**Tasks for this exercise**
**A.** Reproduce the NASA budget update between "(As we mentioned" and "of this bill.", inclusive, replacing "Appropriations" with "Spending" throughout.
**B.** Write the next part of the NASA budget update, picking up after its final sentence.
>> BEGIN Quoted text
The next thing we send out will almost certainly be a Political Action
Alert, another chance for you to make a positive difference in this country's
future in space.
(As we mentioned in Update
#124, those of you who took part in our last political push helped nudge the
process noticeably in the right direction - the rest of you, what are you
waiting for? This time, join in - once
you have the targeting info, make the call and help us make a real difference!)
Background:
The next step in deciding
NASA's budget for next year is officially happening today. The House Appropriations Committee's
Subcommittee on Commerce, Justice, Science, and Related Agencies (CJS
Subcommittee, or just CJS for short) is formally "marking up"
(setting the detailed funding numbers in) its version of the FY 2012 Commerce,
Justice, and Science Appropriations bill ("the mark") today. NASA's funding is a major part of this bill.
We didn't call an alert on
that, because our understanding is that the CJS Subcommittee markup numbers
have actually been set for a while now and the subcommittee was neither
responding to insider requests nor likely to respond to outside pressure with
any changes. Based on what we know, the
first real opportunity to affect the process will be after the CJS Subcommittee's
version comes out, with our target being next Wednesday's (7/13) scheduled
markup of the bill by the full Appropriations Committee.
>> END Quoted text
>> BEGIN Dataset extract
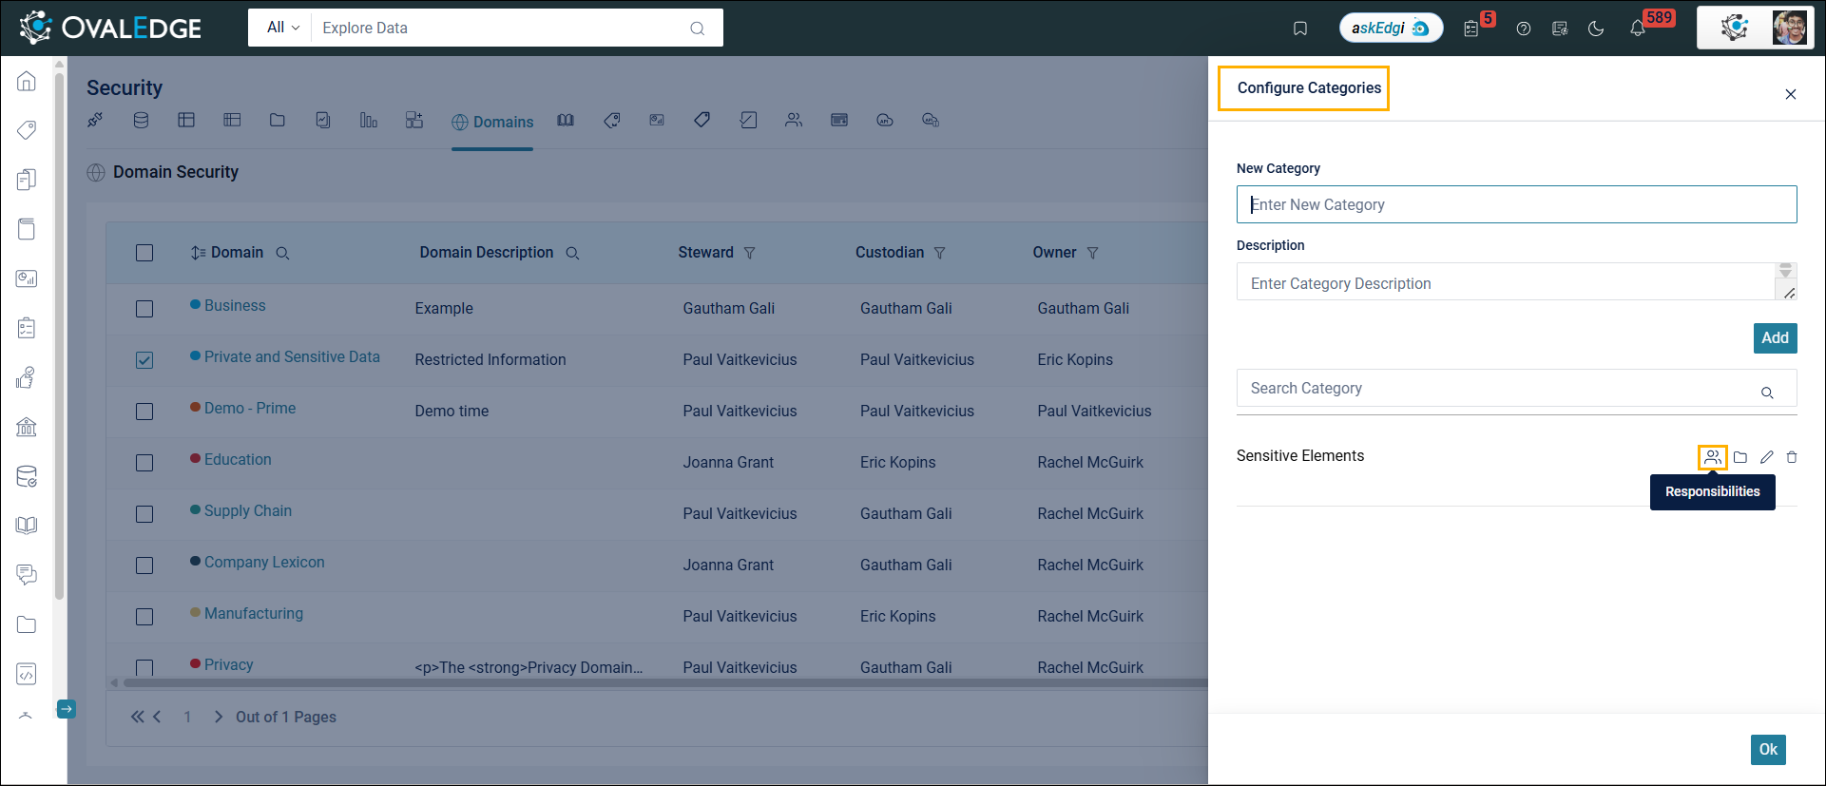1826x786 pixels.
Task: Open the notifications bell icon
Action: (x=1637, y=29)
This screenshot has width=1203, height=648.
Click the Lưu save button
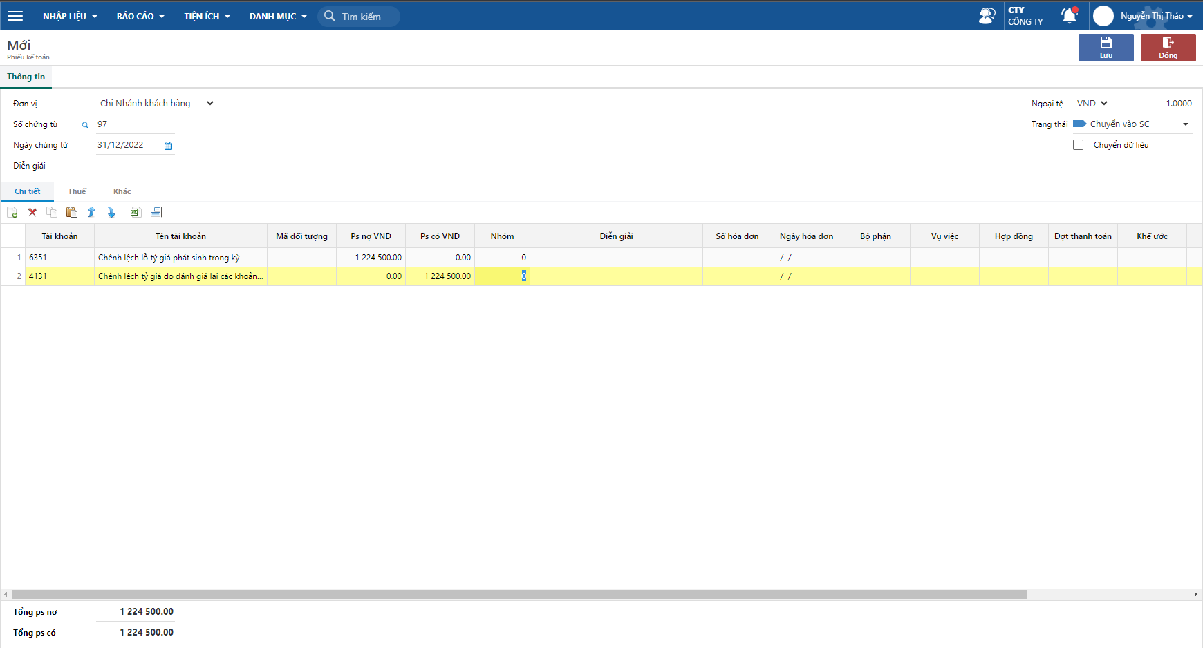pyautogui.click(x=1106, y=48)
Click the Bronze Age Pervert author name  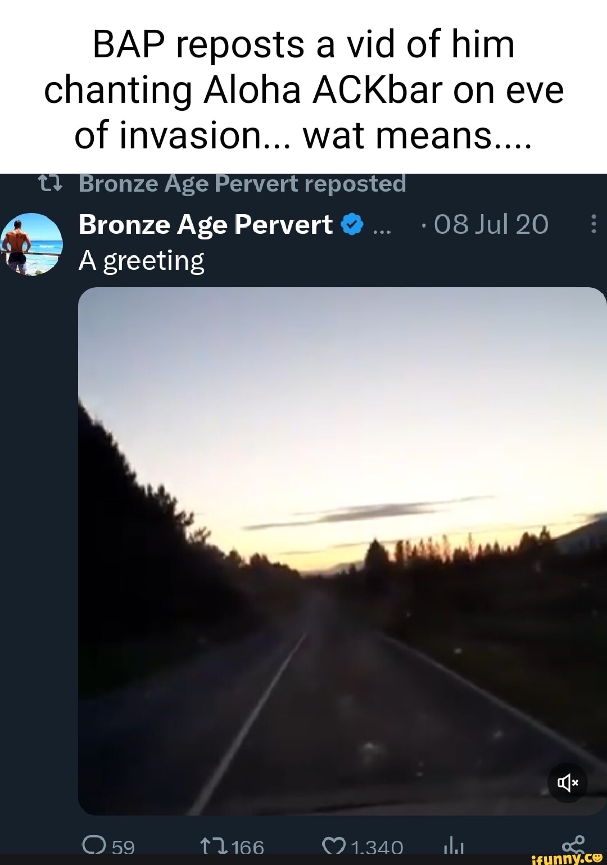[206, 224]
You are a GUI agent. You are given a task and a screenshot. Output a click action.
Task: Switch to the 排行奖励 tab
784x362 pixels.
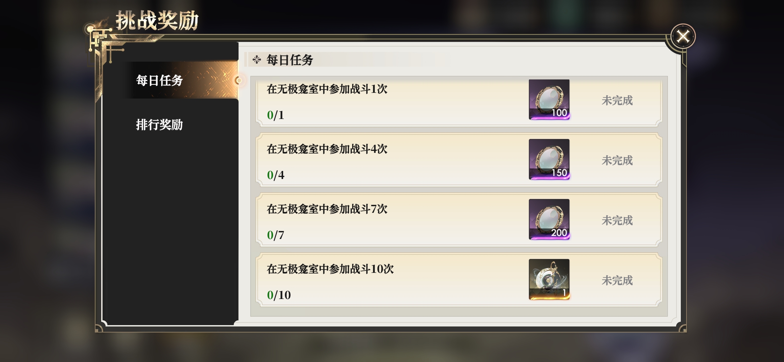(159, 125)
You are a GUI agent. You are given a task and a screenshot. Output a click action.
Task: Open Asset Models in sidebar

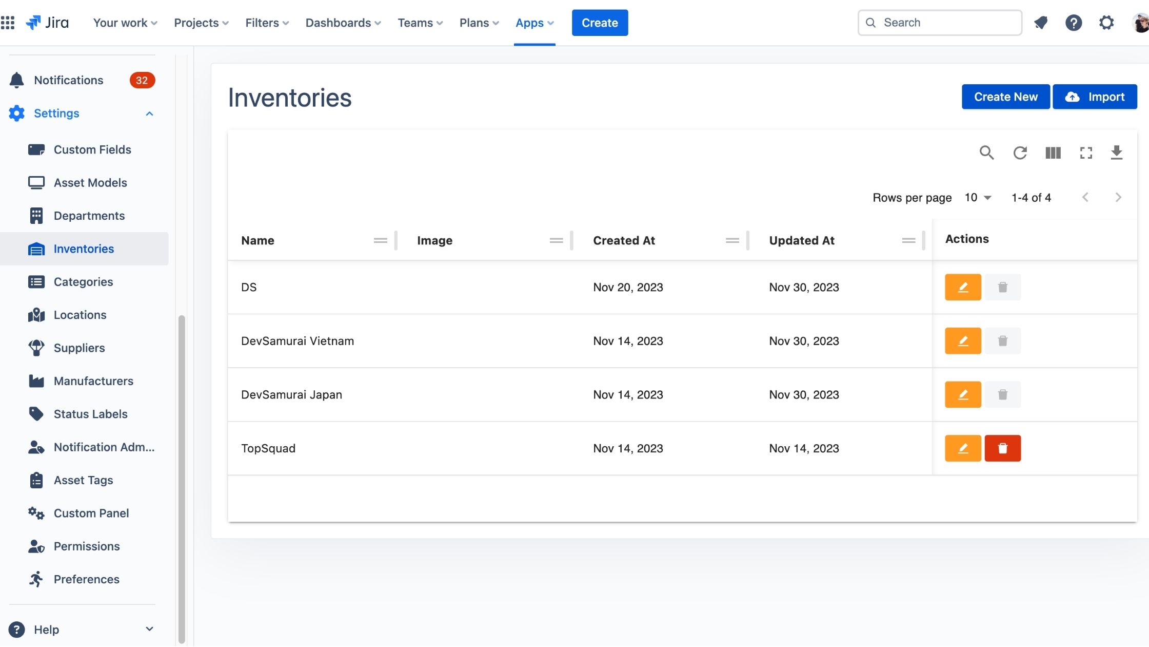pyautogui.click(x=90, y=183)
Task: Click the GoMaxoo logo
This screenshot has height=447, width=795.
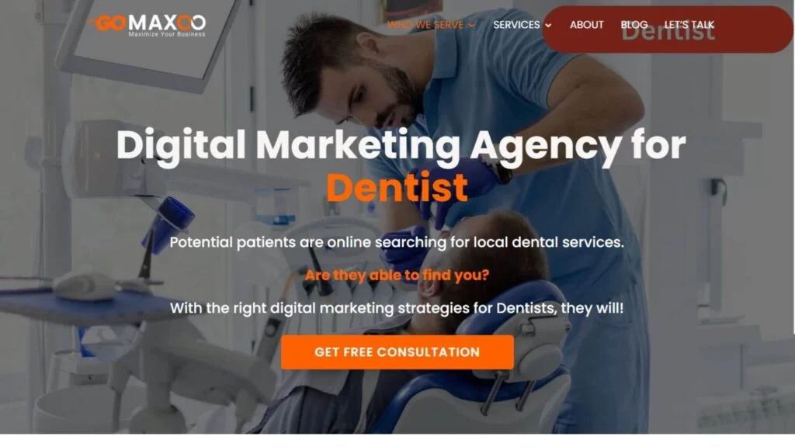Action: pos(147,25)
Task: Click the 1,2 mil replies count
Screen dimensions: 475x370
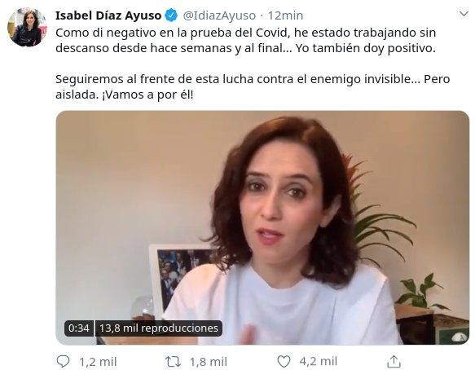Action: (98, 362)
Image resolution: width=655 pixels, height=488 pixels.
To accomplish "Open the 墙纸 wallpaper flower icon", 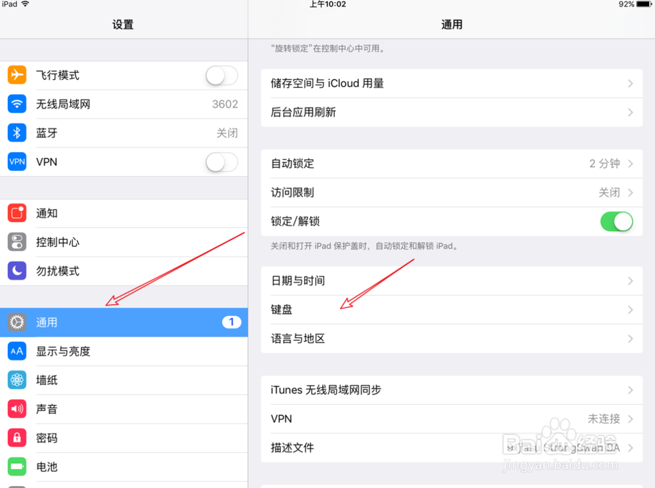I will click(x=17, y=380).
>> END Dataset extract
**Final answers**
**A.**
(As we mentioned in Update
#124, those of you who took part in our last political push helped nudge the
process noticeably in the right direction - the rest of you, what are you
waiting for? This time, join in - once
you have the targeting info, make the call and help us make a real difference!)
Background:
The next step in deciding
NASA's budget for next year is officially happening today. The House Spending Committee's
Subcommittee on Commerce, Justice, Science, and Related Agencies (CJS
Subcommittee, or just CJS for short) is formally "marking up"
(setting the detailed funding numbers in) its version of the FY 2012 Commerce,
Justice, and Science Spending bill ("the mark") today. NASA's funding is a major part of this bill.

**B.**
The CJS Subcommittee actually
released its draft numbers yesterday - see
http://appropriations.house.gov/News/DocumentSingle.aspx?DocumentID=250023 - and
we'd be surprised if those change, but many of the details we care about aren't
out yet.
Based on what is out, our
preliminary verdict is, not good. It was
already known that the total amount CJS had for FY'12 was down 5.8% from last
year's actual totals, and down 13.9% from the White House FY'12 proposal (but
in the current fiscal climate the White House's proposed increases over FY'11
have become pretty much a dead letter.)
So, average cuts of 5.8% were
the baseline expectation coming into this.
But the CJS Subcommittee mark reduces NASA's overall funding 8.9%, to $16.8
billion versus FY'11's $18.45 billion. Of
the known NASA cuts, most of the headlines yesterday went to the subcommittee's
cancellation of the James Webb Space Telescope.
(Its huge science value aside, JWST serves as sad proof that
organizational dysfunction producing massive delays and cost overruns is not
unique to NASA's rocket-development branches.)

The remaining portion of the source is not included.